Beste gymleraren,
Hoe gaat het met jullie? Weer een beetje full swing aan het werk zo na corona? Alle kilootjes weggejumpingjackt? Ik wil iets aan jullie vragen. Het zit zo. Ik zag laatst een jongetje in het bos. De magneet die aan de binnenkant van de aarde woont, trok aan zijn schouders. Hij schopte tegen een paar steentjes. Zonder doel. Wat er was, vroeg ik. Hij antwoordde met een ‘mwah’ en een ‘bah’ en zijn schouders schoten heel even een beetje omhoog. ‘Kom’, wees ik. ‘Daar is een bankje. Ga even zitten.’ We keken wat recht voor ons uit en toen begon hij. Over gym. Als laatste gekozen was hij. Tot twee keer toe. En nee, hij werd niet gepest ofzo, zo erg was het allemaal niet, maar met gym werd hij altijd als laatste gekozen. Omdat hij niet uitblonk in sport en omdat hij niet een beste maat had. Want met het kiezen bij gym kiest iedereen zijn beste maat. En hoor jij niet bij die ketting van vrienden, dan ben jij de laatste kraal. En dat deed pijn.
Ik was ineens terug in Zeeland, ergens midden in de jaren tachtig. Ik was prima gelukkig, maar dat kiesmoment bij gym, dat kan ik nog voelen. Wachten tot wanneer dat verlichtende moment voor jou valt. Een soort Ranking the Stars avant la lettre.

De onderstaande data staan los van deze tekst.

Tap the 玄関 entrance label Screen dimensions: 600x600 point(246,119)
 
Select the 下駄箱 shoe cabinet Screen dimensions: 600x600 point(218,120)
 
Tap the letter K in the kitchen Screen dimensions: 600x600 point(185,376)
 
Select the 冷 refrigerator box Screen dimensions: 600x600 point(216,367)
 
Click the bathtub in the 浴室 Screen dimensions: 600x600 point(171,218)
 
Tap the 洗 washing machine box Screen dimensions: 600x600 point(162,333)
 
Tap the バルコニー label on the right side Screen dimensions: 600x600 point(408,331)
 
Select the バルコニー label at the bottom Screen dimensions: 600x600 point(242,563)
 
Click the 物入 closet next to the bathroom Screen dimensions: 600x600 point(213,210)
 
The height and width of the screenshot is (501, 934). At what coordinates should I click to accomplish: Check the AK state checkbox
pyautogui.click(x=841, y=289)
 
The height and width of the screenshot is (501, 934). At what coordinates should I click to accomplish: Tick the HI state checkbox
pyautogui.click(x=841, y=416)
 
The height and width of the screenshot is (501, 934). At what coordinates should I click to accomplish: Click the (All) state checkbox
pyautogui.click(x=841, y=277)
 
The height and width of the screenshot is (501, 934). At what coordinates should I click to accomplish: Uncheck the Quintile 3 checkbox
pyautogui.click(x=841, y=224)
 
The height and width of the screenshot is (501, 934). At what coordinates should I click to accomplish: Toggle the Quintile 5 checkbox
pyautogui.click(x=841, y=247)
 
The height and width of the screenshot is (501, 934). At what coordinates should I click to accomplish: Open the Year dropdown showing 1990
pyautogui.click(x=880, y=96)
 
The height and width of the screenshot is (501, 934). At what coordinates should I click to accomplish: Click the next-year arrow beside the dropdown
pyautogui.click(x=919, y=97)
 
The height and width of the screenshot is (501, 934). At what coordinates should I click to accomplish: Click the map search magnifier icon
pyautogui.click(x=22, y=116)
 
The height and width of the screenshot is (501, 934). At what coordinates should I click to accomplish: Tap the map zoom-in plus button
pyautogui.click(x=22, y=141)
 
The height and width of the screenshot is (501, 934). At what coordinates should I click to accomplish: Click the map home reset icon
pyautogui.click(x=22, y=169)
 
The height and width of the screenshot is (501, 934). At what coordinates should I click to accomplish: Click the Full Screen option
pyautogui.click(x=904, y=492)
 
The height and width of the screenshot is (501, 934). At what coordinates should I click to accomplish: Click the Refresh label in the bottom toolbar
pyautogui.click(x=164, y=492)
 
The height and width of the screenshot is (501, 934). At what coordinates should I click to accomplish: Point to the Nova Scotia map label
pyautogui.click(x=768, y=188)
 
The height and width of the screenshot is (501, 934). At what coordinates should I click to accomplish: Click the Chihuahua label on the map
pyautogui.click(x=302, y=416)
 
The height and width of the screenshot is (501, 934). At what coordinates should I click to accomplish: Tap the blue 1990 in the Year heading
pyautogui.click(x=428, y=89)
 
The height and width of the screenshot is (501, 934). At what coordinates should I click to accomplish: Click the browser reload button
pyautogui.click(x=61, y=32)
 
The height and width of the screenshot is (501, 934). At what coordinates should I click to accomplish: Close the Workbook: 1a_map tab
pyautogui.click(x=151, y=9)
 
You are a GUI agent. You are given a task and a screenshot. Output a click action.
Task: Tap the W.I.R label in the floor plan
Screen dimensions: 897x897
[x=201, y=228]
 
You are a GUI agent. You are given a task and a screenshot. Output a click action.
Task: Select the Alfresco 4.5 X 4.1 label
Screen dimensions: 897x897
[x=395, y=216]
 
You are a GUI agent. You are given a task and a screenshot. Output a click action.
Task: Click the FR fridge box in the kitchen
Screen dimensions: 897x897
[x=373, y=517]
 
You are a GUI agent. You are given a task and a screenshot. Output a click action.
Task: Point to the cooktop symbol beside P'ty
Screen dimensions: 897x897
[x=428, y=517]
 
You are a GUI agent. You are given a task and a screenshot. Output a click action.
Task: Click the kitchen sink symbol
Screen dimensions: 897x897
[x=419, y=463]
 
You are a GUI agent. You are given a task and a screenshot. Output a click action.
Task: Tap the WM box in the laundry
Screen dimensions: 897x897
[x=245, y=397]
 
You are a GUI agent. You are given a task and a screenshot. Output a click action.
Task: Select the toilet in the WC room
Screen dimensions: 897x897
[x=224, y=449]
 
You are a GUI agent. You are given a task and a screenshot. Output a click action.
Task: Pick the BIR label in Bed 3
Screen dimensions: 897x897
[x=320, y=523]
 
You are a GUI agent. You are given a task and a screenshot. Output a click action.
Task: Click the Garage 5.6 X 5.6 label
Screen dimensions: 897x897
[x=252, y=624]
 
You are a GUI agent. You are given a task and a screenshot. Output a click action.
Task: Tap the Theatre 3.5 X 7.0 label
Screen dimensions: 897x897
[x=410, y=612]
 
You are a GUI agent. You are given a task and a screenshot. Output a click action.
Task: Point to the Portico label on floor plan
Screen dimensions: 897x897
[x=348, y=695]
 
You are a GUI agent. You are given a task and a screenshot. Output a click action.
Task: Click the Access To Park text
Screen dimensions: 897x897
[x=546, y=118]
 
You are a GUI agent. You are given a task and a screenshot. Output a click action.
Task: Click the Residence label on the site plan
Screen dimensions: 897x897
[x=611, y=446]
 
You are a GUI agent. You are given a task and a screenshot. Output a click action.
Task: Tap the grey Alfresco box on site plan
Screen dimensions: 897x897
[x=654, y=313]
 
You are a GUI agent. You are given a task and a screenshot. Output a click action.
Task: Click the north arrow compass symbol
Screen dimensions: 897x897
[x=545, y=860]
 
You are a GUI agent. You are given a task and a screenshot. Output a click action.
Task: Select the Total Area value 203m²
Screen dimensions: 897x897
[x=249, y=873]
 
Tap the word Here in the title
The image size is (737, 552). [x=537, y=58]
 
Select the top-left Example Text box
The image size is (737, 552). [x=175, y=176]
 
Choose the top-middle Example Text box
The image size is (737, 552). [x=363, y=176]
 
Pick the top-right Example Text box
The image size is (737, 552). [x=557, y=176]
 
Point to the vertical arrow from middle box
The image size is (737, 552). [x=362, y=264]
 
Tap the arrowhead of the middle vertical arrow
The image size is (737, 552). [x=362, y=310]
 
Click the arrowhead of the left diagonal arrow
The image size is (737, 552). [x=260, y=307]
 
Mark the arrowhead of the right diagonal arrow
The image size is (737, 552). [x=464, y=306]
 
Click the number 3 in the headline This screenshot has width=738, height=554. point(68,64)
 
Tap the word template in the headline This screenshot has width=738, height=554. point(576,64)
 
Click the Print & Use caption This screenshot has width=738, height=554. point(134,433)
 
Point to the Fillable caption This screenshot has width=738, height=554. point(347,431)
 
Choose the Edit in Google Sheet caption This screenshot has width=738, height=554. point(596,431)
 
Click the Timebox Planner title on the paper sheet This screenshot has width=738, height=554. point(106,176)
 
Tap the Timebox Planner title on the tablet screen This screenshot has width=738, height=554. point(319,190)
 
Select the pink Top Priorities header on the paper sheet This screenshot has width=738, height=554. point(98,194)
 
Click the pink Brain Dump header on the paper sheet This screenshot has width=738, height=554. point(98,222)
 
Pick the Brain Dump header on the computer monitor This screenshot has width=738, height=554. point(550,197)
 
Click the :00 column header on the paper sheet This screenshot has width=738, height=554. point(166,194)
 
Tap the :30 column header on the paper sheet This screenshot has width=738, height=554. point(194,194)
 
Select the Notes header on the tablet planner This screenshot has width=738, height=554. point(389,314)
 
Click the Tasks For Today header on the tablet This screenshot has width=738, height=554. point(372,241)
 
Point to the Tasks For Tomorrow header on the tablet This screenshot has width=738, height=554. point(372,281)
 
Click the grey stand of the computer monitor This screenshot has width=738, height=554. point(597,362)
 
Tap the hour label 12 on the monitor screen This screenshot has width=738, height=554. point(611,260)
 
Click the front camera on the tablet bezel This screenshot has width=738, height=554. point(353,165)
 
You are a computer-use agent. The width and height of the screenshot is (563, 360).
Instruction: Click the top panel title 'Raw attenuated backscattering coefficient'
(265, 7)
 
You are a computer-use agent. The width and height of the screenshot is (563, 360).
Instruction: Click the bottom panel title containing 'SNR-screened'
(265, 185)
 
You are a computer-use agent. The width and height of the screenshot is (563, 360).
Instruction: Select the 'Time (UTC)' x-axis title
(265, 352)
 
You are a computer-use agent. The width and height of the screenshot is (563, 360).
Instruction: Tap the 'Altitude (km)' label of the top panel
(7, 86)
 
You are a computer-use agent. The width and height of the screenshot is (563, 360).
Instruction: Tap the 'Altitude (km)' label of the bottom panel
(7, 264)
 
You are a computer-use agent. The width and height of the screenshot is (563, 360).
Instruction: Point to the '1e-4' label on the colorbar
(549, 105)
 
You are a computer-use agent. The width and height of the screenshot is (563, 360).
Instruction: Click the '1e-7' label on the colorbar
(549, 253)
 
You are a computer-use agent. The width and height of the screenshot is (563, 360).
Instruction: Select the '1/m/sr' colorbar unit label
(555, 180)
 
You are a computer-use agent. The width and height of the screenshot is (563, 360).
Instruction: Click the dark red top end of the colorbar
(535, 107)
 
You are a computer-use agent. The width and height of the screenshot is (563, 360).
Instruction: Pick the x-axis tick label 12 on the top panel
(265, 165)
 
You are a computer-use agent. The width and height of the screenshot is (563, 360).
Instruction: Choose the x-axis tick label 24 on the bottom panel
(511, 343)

Ik keek even naar rechts naar het jongetje en schopte ook tegen een steentje. Kon ik hem zeggen dat ik het maar en middeleeuws systeem vind, een kind de rest laten kiezen tijdens de gymles? Het is ‘eten of gegeten worden’, daar tussen de basketbalnetten en de ongelijke brug. In een tijd waarin we iedereen die een duwtje in de rug nodig heeft een extra zetje naar voren en naar boven geven, duwen we de net iets minder gewapenden daar in de gymzaal verder het moeras in.
Dus lieve gymleraren, tenzij jullie hier ook rekening houden met de iets minder weerbaren (laat hen juist kiezen in plaats van gekozen worden) zou ik zeggen: formeer jij die groepjes alsjeblieft. Echt, dat scheelt een hoop beurse plekken op gekneusde zieltjes.